Dataset entries:
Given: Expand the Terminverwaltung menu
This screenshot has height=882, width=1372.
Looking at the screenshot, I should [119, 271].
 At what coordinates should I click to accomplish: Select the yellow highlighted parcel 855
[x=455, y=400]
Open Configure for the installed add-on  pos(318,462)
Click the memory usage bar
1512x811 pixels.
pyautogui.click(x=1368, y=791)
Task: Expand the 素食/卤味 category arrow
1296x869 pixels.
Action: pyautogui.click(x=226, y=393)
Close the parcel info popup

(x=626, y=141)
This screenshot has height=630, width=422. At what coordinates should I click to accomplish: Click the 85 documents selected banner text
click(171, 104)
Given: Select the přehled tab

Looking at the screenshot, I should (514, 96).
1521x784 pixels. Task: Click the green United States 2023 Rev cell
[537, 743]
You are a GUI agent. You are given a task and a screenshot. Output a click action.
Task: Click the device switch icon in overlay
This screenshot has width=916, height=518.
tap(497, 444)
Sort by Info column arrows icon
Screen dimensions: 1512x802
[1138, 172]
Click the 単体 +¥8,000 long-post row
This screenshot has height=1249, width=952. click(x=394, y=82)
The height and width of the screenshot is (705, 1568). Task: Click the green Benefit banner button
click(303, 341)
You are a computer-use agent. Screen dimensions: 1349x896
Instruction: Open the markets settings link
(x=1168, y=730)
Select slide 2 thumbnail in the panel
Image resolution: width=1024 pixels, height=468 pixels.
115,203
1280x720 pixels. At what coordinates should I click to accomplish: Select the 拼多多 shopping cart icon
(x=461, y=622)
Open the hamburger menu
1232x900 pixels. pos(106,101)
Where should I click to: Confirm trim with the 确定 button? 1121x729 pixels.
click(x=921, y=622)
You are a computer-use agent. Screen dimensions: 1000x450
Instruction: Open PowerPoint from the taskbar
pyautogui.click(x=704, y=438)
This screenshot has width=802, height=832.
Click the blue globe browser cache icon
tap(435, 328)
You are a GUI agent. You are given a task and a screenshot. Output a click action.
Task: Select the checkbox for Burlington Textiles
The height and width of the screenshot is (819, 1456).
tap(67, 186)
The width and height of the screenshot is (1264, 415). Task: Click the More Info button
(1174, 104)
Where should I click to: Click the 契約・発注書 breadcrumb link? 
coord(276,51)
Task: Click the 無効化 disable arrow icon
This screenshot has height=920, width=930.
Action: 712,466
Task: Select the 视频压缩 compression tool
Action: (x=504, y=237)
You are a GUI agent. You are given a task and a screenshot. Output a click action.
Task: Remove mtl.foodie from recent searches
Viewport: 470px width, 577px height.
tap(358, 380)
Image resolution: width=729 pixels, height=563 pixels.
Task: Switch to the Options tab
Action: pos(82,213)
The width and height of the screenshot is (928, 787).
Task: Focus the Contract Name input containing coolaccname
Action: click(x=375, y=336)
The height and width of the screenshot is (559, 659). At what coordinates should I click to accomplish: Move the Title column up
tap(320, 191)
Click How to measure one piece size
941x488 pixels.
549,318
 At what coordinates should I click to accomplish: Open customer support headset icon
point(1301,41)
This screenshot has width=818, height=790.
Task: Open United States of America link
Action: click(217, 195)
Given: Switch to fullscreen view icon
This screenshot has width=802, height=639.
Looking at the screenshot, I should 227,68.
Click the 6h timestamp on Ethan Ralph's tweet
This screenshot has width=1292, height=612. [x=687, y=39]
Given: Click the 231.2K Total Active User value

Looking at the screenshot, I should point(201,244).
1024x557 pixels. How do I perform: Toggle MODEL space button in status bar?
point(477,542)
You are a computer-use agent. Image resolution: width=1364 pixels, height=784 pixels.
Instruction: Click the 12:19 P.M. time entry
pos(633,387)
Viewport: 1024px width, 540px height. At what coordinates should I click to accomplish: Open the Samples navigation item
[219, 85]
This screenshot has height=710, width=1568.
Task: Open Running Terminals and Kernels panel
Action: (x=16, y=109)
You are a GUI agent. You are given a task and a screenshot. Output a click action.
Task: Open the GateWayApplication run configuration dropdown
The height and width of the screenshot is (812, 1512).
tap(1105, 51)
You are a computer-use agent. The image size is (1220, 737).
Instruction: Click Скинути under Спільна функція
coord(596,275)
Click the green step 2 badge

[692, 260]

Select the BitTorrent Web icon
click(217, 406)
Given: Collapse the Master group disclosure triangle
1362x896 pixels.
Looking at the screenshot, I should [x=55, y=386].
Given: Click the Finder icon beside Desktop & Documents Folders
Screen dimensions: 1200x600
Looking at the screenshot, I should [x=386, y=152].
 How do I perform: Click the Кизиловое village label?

• _WHAT IS NEEDED_
Word for word, return the lines from the one holding "Instruction: Click Скинути" through the end of the entries above.

• _EXERCISE SOLUTION_
Instruction: Click Скинути under Спільна функція
coord(596,275)
Click the green step 2 badge

[692, 260]

Select the BitTorrent Web icon
click(217, 406)
Given: Collapse the Master group disclosure triangle
1362x896 pixels.
Looking at the screenshot, I should [x=55, y=386].
Given: Click the Finder icon beside Desktop & Documents Folders
Screen dimensions: 1200x600
Looking at the screenshot, I should [x=386, y=152].
 How do I perform: Click the Кизиловое village label?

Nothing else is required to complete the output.